Objective
Copy out every one of the rows below word for word, leaving out the pictures.

Information given
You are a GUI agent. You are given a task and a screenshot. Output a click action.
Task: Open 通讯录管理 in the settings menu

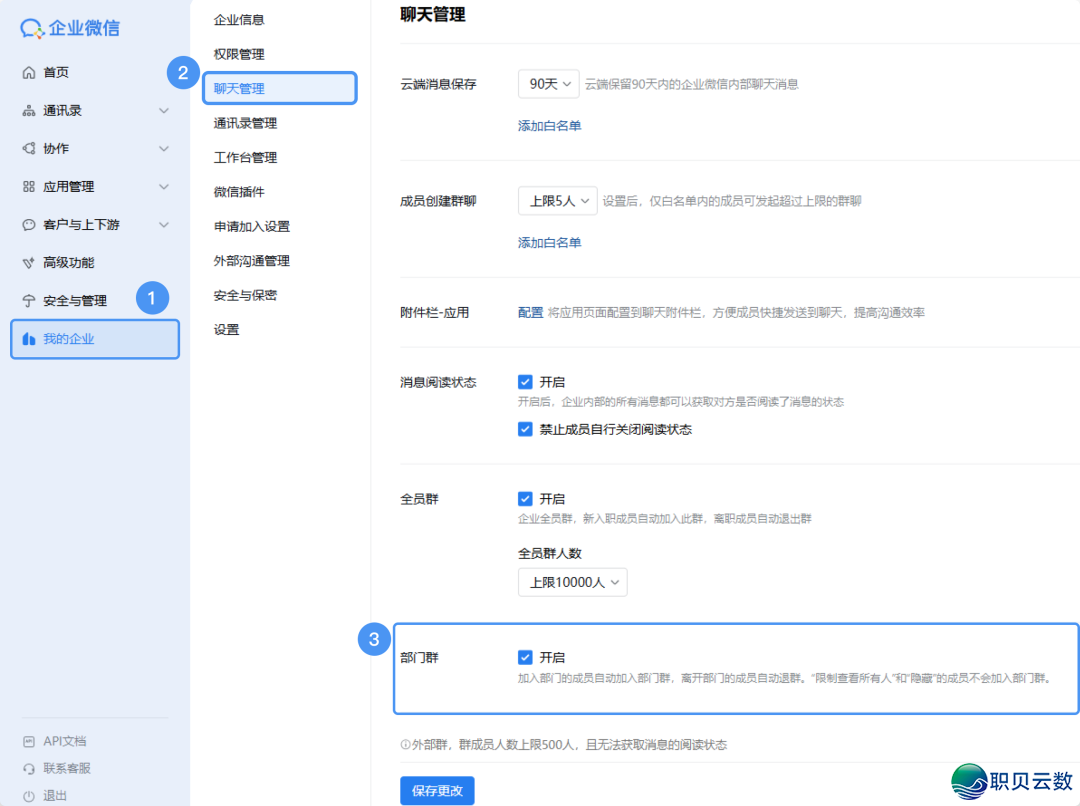245,123
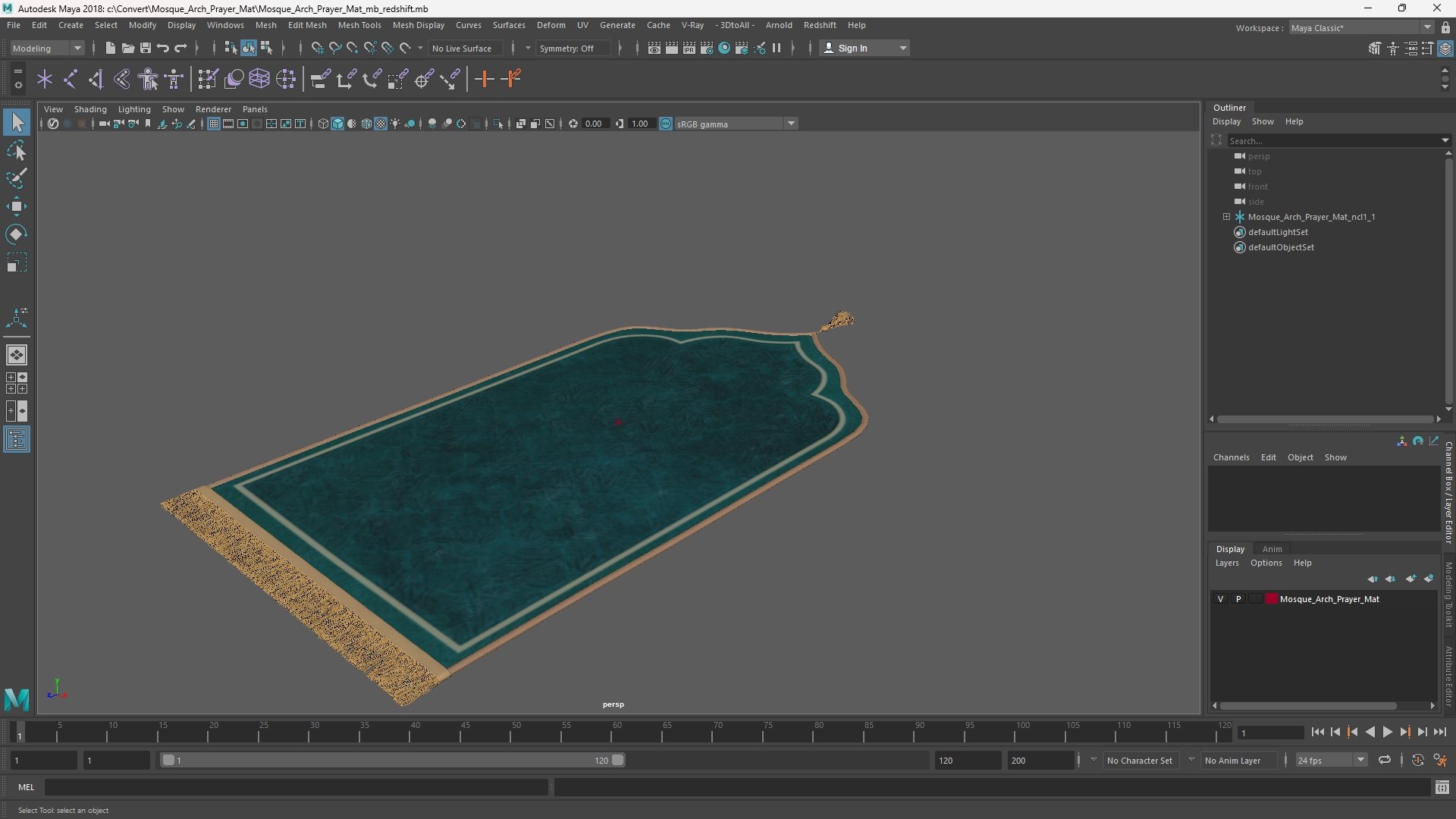
Task: Click the Sign In button
Action: (x=852, y=49)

Answer to this task
You are a GUI agent. You are given a task and a screenshot. Output a click action.
Task: Open 通讯录管理 in the settings menu

245,123
Task: Click the Sign In button
Action: (x=852, y=49)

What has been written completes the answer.